# [Records supplied]
-=-=-=-=-
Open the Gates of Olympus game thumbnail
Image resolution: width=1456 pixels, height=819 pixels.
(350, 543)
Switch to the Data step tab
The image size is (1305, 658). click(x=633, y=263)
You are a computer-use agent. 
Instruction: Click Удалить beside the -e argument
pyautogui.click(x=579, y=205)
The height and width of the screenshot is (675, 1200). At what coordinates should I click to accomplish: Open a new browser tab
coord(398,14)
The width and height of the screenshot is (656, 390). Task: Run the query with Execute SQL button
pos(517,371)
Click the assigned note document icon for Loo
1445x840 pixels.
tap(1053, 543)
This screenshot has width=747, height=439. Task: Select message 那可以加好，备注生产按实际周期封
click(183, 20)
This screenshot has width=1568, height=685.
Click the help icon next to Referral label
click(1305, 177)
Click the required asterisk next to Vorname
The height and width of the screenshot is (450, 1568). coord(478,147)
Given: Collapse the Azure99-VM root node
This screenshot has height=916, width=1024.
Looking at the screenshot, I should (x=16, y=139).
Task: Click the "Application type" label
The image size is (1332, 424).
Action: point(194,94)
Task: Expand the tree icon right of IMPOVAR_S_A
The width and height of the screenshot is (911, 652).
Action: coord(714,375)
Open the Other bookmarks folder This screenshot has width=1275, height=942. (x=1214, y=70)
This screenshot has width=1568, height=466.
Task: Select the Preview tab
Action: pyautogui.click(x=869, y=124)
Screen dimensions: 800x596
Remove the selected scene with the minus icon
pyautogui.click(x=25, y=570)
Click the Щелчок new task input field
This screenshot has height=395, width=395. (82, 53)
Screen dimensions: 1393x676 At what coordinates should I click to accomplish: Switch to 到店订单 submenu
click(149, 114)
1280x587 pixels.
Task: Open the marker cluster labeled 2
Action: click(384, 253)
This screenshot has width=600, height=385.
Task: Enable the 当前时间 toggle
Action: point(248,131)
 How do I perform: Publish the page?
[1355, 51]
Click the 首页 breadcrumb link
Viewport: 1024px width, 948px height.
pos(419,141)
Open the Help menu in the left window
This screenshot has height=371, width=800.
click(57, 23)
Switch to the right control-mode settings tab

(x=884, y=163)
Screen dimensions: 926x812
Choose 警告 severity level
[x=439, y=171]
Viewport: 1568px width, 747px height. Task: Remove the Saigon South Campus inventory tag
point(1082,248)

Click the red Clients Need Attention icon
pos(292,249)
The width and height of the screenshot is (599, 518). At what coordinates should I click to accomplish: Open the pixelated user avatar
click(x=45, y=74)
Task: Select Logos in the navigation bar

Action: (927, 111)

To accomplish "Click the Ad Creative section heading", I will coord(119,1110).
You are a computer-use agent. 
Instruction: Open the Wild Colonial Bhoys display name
-=-=-=-=-
# [To do]
Your answer should be exactly the lines of the material above, starting at the one that holds "Click the Щелчок new task input field" and ending with the last.

# [Response]
Click the Щелчок new task input field
This screenshot has height=395, width=395. (82, 53)
Screen dimensions: 1393x676 At what coordinates should I click to accomplish: Switch to 到店订单 submenu
click(149, 114)
1280x587 pixels.
Task: Open the marker cluster labeled 2
Action: click(384, 253)
This screenshot has width=600, height=385.
Task: Enable the 当前时间 toggle
Action: point(248,131)
 How do I perform: Publish the page?
[1355, 51]
Click the 首页 breadcrumb link
Viewport: 1024px width, 948px height.
pos(419,141)
Open the Help menu in the left window
This screenshot has height=371, width=800.
click(57, 23)
Switch to the right control-mode settings tab

(x=884, y=163)
Screen dimensions: 926x812
Choose 警告 severity level
[x=439, y=171]
Viewport: 1568px width, 747px height. Task: Remove the Saigon South Campus inventory tag
point(1082,248)

Click the red Clients Need Attention icon
pos(292,249)
The width and height of the screenshot is (599, 518). At what coordinates should I click to accomplish: Open the pixelated user avatar
click(x=45, y=74)
Task: Select Logos in the navigation bar

Action: (927, 111)

To accomplish "Click the Ad Creative section heading", I will coord(119,1110).
You are a computer-use agent. 
Instruction: Open the Wild Colonial Bhoys display name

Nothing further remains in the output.